Moore and Floyd stated that evangelical influence was evident in Trump's nomination of Neil Gorsuch to be a Supreme Court Justice.
"There was a point where the general opinion within the administration was [to pick] another justice and this evangelical board that existed during the campaign and continues its engagement as an informal group with the administration was very influential in changing the decision," Moore said. "We ended up with Gorsuch and we didn't end up with someone else."
Moore and Floyd added that evangelical influence is also evident in the expansion of the Mexico City Policy, the cutting off of funds to the United Nations Population Fund, and the issuance of the executive order that took the teeth out of a law preventing churches and pastors from speaking on political issues and also called for relief to an Obama-era contraceptive mandate that forced religious organizations to pay for birth control.
Earlier this year, the Trump administration rescinded an Obama-era guidance instructing public schools to allow transgender children to decide which bathrooms and showers they access, a policy that was highly criticized by prominent evangelicals.
Additionally, Moore stated that evangelical influence can be found in policies relating to the Middle East and Israel and decisions related to the president's first foreign trip to Saudi Arabia, Israel and the Vatican in May.
"A number of us who are advisers, very informally so, to the administration were actively involved in decisions related to the president's overseas trip to Saudi Arabia and to Israel and to Rome and we were involved in all those discussions and there were some changes made, based upon conversations that we had," Moore, a CP senior editorial adviser, explained.
But even on issues in which the president and administration are in disagreement with many of the evangelical advisers, Moore stated that the leaders "feel like we have been heard out."

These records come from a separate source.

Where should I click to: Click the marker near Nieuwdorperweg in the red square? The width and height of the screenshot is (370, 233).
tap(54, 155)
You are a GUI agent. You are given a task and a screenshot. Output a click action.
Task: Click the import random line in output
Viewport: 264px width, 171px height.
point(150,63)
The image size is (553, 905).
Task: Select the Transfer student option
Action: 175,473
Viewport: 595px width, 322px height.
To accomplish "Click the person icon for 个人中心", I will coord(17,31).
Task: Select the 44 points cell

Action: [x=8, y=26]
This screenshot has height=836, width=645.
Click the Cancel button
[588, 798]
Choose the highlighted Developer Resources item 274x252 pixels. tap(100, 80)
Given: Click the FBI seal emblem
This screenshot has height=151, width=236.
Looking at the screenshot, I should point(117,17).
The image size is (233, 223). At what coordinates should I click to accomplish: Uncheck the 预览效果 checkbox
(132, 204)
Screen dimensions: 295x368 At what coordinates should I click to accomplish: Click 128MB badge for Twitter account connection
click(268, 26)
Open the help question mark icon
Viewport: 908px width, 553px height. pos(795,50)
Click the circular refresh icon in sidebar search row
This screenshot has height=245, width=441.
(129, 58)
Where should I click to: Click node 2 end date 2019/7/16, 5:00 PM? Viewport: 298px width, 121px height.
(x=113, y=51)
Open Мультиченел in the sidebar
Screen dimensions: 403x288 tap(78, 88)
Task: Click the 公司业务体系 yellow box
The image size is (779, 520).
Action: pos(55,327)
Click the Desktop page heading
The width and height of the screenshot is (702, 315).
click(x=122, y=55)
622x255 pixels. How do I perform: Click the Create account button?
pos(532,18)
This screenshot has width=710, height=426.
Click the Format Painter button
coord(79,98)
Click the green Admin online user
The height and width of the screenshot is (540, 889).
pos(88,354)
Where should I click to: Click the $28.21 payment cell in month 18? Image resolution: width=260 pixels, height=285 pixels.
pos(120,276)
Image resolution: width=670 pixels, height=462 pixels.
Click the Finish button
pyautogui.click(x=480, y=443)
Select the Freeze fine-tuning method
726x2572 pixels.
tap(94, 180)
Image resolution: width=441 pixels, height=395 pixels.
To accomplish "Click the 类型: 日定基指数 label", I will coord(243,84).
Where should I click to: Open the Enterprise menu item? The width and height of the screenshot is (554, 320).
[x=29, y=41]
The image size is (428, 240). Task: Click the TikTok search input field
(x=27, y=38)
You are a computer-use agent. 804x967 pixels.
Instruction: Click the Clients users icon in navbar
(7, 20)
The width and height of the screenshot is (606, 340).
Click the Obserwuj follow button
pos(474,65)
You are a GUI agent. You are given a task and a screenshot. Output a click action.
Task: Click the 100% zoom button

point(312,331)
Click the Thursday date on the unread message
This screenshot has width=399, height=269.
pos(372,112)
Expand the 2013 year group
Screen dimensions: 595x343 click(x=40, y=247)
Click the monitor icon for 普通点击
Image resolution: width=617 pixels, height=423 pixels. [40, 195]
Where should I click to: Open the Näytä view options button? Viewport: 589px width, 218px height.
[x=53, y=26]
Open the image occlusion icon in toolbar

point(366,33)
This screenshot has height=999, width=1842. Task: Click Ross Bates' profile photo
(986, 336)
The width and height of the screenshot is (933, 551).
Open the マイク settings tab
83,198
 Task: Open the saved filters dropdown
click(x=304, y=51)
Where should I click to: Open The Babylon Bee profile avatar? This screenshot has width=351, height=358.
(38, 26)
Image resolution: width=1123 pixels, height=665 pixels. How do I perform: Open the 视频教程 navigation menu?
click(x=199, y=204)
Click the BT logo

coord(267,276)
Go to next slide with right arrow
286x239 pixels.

Moore and Floyd also explained that in last Monday's White House meeting, the leaders specifically addressed their concerns with the administration's efforts to deport over 100 Iraqi Christian immigrants with illegal status back to a country where they could face persecution.
Gary Bauer, a prominent conservative activist who participated in the meeting and is the president of the conservative nonprofit American Values, told CP that he finds it "distressing" that "self-described progressive Christian leaders" are condemning the idea that pastors would pray for and provide counsel to the president.
"The scriptural direction on praying for our leaders is fairly clear. I totally reject the idea that some of the folks have promoted that unless you believe in big government redistribution of money from one group of people to another that somehow you are not following the Gospel of Jesus Christ," Bauer said. "That is just absurd.
"There is no teaching in Christ's ministry in which He advocates for government to care for the poor. Every message in His ministry is a call to individual Christians and, by implication, churches, to do that."
"You hate to see efforts to hijack Christianity by some on the left for what is essentially socialism," he added.